* _Goal of the exercise_:
The lines below starting at the line containing "Click the Unit" and ending at the line containing "Task: Open the Growth Source dropdown" are to be repeated exactly, with both ends kept and nothing else added.

++++ Record excerpts

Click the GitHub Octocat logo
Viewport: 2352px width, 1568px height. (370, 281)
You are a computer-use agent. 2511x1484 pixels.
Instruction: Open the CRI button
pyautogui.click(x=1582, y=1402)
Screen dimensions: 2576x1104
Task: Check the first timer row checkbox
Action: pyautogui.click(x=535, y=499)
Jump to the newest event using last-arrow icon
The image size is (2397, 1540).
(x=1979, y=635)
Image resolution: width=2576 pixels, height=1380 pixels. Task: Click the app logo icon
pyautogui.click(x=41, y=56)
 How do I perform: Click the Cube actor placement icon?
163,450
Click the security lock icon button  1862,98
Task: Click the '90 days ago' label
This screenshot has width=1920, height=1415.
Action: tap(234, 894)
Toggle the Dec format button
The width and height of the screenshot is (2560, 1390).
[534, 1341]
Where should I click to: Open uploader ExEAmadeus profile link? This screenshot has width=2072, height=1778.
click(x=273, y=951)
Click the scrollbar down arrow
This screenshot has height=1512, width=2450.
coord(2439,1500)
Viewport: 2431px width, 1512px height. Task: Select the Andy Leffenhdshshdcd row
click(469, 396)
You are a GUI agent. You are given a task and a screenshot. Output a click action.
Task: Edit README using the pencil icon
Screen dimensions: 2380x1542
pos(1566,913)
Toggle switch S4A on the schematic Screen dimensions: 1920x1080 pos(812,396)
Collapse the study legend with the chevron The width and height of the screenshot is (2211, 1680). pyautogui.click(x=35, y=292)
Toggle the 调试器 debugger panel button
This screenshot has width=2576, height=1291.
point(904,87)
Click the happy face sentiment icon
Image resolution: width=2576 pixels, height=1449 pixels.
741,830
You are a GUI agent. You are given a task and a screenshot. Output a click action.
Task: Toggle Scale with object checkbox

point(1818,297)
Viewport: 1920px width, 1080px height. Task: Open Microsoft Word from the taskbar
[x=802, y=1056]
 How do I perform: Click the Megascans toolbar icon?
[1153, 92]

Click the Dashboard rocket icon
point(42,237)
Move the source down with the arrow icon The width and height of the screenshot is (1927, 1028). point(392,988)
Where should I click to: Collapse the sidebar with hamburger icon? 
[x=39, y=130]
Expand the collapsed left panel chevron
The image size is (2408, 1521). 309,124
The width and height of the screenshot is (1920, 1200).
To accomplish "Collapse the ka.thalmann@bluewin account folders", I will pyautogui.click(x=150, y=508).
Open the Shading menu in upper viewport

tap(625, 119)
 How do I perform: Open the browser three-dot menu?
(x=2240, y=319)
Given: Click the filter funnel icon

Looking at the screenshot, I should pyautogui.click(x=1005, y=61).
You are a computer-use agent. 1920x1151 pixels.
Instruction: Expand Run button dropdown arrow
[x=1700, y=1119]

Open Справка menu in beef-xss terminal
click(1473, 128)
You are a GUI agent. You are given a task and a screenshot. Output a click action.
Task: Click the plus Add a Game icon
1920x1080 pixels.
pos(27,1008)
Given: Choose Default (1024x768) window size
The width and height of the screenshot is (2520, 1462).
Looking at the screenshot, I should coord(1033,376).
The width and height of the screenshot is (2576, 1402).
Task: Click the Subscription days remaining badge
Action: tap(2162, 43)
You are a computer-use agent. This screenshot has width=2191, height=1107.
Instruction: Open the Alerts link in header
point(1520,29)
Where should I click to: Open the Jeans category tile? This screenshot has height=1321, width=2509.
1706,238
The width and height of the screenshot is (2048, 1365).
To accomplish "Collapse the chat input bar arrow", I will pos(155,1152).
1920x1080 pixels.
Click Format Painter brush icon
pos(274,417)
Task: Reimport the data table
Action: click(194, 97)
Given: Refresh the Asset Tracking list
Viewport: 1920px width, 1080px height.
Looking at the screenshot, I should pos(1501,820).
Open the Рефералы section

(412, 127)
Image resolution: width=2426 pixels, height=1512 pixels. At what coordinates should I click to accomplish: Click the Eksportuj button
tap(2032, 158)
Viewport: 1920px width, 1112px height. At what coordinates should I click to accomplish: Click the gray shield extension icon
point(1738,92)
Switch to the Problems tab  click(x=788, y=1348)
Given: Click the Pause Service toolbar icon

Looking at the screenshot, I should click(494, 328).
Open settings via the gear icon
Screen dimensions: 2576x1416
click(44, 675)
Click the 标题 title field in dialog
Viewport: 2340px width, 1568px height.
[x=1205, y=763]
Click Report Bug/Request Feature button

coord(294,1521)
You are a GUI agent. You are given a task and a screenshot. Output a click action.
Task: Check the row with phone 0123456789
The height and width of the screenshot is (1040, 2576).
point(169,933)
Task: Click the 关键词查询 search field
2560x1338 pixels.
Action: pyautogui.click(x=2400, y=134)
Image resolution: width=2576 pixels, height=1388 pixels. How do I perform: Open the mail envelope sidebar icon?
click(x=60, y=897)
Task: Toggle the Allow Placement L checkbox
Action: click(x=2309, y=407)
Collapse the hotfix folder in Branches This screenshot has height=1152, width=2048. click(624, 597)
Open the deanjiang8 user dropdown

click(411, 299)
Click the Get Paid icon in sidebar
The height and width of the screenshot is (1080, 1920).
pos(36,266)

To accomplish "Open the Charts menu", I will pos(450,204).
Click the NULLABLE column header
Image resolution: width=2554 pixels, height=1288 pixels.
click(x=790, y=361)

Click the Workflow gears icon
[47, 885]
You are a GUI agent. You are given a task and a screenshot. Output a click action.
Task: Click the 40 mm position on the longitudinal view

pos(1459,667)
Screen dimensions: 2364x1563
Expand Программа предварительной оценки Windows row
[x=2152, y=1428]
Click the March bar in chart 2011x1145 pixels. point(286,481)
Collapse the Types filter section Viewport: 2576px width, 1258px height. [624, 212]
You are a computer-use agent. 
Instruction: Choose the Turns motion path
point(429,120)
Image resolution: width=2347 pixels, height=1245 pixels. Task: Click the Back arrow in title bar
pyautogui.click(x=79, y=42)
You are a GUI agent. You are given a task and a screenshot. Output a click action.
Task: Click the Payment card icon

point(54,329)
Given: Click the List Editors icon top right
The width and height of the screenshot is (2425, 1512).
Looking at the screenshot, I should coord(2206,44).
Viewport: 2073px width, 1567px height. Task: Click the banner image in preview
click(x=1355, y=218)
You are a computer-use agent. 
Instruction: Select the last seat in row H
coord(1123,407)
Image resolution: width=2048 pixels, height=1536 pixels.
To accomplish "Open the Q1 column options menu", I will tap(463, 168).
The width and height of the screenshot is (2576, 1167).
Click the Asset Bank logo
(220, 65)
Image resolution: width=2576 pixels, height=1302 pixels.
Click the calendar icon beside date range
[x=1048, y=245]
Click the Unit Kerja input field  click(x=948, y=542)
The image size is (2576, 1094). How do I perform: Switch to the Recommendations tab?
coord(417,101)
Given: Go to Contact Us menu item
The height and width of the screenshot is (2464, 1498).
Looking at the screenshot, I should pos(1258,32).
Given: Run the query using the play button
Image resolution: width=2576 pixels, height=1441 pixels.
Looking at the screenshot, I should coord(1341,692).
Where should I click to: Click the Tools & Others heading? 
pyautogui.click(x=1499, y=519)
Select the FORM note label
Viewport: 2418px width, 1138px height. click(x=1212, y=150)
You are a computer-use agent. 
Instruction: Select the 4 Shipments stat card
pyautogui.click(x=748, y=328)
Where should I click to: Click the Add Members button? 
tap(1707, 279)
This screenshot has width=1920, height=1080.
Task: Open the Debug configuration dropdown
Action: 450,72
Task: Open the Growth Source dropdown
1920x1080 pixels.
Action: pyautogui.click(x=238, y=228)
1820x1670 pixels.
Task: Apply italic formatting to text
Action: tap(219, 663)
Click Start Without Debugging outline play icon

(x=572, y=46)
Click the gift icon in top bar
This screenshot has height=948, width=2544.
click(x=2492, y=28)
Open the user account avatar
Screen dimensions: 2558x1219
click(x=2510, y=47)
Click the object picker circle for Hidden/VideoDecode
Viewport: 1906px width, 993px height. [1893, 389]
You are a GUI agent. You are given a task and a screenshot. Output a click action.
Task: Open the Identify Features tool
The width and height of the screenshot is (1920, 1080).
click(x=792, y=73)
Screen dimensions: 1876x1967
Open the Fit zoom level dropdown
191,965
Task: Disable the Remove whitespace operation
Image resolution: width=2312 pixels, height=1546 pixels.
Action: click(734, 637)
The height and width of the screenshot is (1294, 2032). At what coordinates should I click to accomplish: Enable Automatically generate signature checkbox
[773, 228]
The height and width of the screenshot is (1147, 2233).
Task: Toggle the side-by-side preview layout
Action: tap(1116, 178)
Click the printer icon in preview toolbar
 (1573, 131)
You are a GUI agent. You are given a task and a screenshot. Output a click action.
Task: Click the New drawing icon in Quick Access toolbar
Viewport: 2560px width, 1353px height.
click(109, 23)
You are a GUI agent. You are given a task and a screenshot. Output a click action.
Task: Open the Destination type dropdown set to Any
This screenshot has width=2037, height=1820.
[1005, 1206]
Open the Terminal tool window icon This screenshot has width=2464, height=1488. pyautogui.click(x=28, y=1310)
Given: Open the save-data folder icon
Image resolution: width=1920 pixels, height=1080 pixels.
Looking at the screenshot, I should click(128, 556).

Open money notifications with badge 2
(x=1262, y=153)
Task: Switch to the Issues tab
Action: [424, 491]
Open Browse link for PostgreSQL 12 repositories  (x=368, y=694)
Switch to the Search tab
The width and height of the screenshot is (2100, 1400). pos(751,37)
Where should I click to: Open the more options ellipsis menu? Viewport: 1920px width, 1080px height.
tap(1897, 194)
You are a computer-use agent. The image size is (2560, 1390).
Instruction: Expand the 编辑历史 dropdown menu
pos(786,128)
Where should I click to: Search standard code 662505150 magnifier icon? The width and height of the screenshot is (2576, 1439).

++++++++

* _Answer box_:
Click the Unit Kerja input field  click(x=948, y=542)
The image size is (2576, 1094). How do I perform: Switch to the Recommendations tab?
coord(417,101)
Given: Go to Contact Us menu item
The height and width of the screenshot is (2464, 1498).
Looking at the screenshot, I should pos(1258,32).
Given: Run the query using the play button
Image resolution: width=2576 pixels, height=1441 pixels.
Looking at the screenshot, I should coord(1341,692).
Where should I click to: Click the Tools & Others heading? 
pyautogui.click(x=1499, y=519)
Select the FORM note label
Viewport: 2418px width, 1138px height. click(x=1212, y=150)
You are a computer-use agent. 
Instruction: Select the 4 Shipments stat card
pyautogui.click(x=748, y=328)
Where should I click to: Click the Add Members button? 
tap(1707, 279)
This screenshot has width=1920, height=1080.
Task: Open the Debug configuration dropdown
Action: 450,72
Task: Open the Growth Source dropdown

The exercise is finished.